Dalam instrumen musik, umat Islam tak hanya mengenal rebana sebagai satu-satunya alat musik yang sudah dikenal di zaman Nabi. Khilafah Islam mewarisi berbagai alat musik bangsa-bangsa yang ditaklukannya sekaligus memerkayanya dengan alat-alat musik baru. Saklipun ada ikhtilaf di antara para fuqoha dari yang menghalalkan dan mengharamkan musik, tokoh Al-Farabi tetap meneliti dan menciptakan berbagai alat musik yang sebelumnya tidak dkenal, seperti piano. Dia juga menemukan hubugan matematis antara tinggi tiap nada dan hubungan ritme dengan kejiwaan seseorang. Islam tidaklah melarang seseorang untuk memainkan musik atau bernyanyi selalma apa yang dia lantunkan tidak berkaitan dengan kemunkaran dan syirik, serta tidak menimbulkan kelalaian terhadap diri sendiri dan orang lain.

Dalam seni gerak, seni akrobat sudah diterima oleh Rasulullah, bahkan beliau telah menyaksikan pertunjukan suatu tim dari Habasyah bersama Ummul Mukminin Aisyah di masjid. Seni gerak ini kemudian berkembang pesat di kalangan shufi, seperti halnya Darwish di Turki, yang mendapatkan semacam perasaan “ectasse” ketika berputar-putar ratusan kali sambil berdzikir. Sedangkan untuk seni teater dikenal baik yang dimainkan oleh orang maupun dalam bentuk boneka, yang di Indonesia kemudian berkembang dalam bentuk wayang. Seni ini sudah dikenal di masa Abbasiyah kira-kira 1000 tahun yang lalu dengan mengambil alur cerita dari sejarah Islam. Para khalifah Utsmaniyah, termasuk Sulaiman al-Qanuni juga dikenal sangat antusias menonton sandiwara boneka.

▸ **Instruksi**
Tuliskan kembali bagian teks bacaan tentang seni dalam sejarah Islam di atas, dari "Dalam instrumen musik, umat" sampai "dan orang lain.", tanpa mengubah satu huruf pun.

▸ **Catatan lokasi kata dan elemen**
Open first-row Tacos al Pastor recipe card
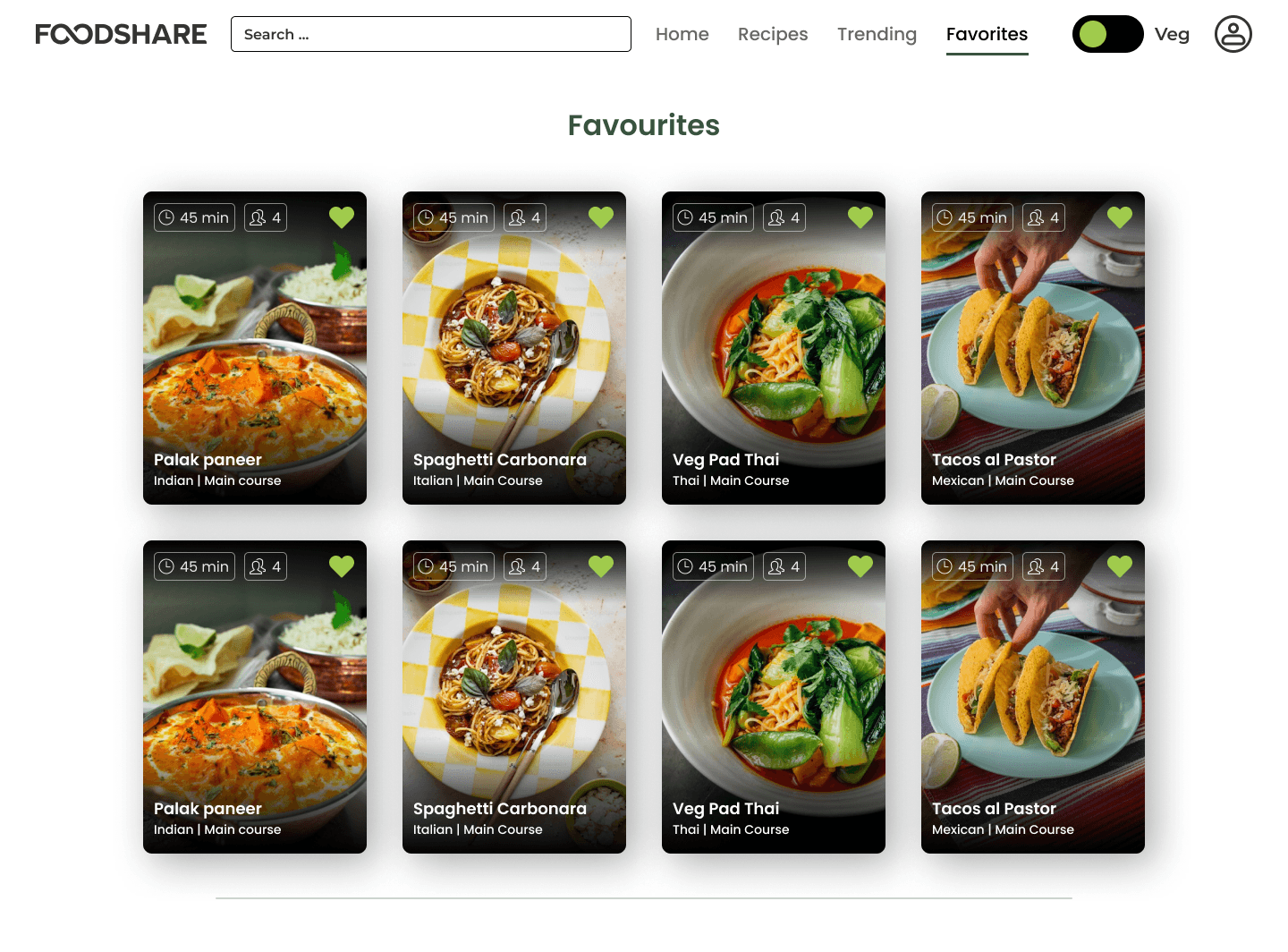 (1033, 348)
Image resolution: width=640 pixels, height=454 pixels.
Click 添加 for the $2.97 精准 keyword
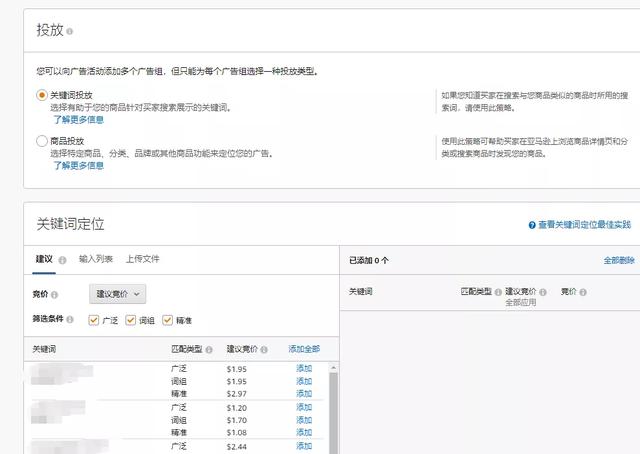tap(304, 394)
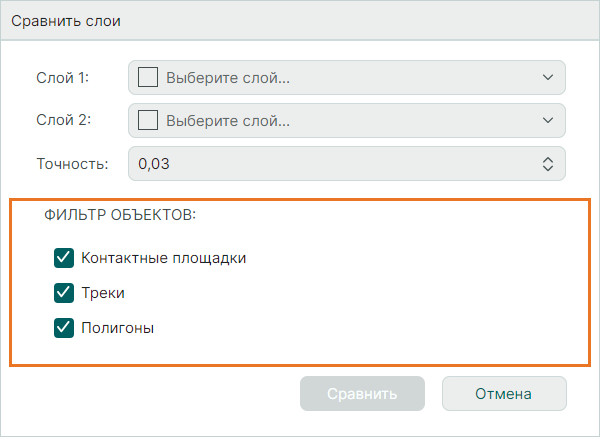600x437 pixels.
Task: Click the empty color square in Слой 2 field
Action: point(148,121)
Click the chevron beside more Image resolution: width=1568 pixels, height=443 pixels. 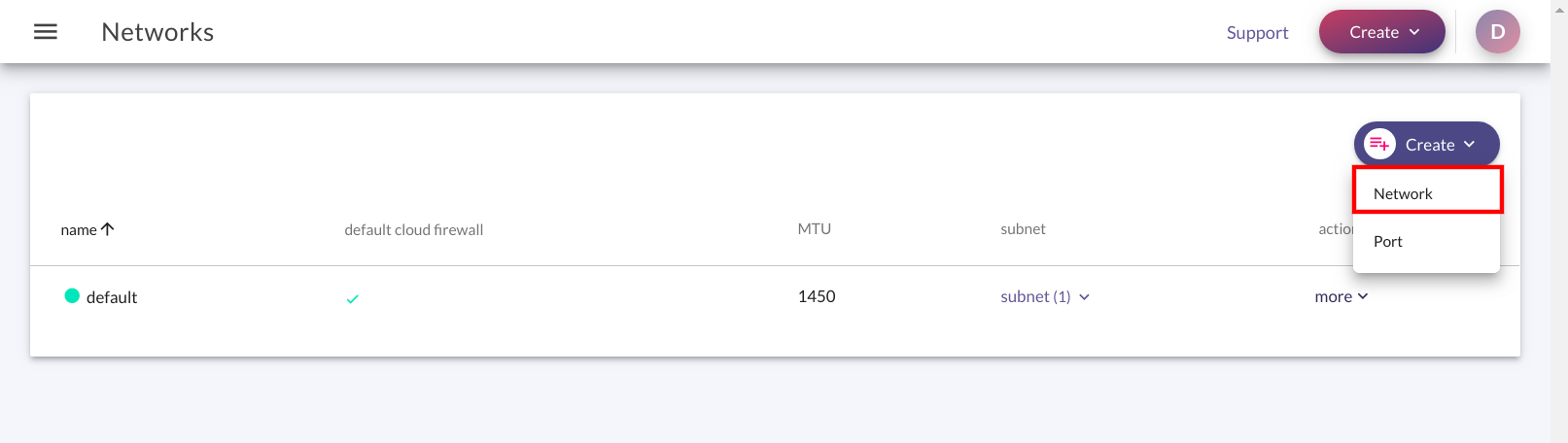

▸ **Penyelesaian**
Dalam instrumen musik, umat Islam tak hanya mengenal rebana sebagai satu-satunya alat musik yang sudah dikenal di zaman Nabi. Khilafah Islam mewarisi berbagai alat musik bangsa-bangsa yang ditaklukannya sekaligus memerkayanya dengan alat-alat musik baru. Saklipun ada ikhtilaf di antara para fuqoha dari yang menghalalkan dan mengharamkan musik, tokoh Al-Farabi tetap meneliti dan menciptakan berbagai alat musik yang sebelumnya tidak dkenal, seperti piano. Dia juga menemukan hubugan matematis antara tinggi tiap nada dan hubungan ritme dengan kejiwaan seseorang. Islam tidaklah melarang seseorang untuk memainkan musik atau bernyanyi selalma apa yang dia lantunkan tidak berkaitan dengan kemunkaran dan syirik, serta tidak menimbulkan kelalaian terhadap diri sendiri dan orang lain.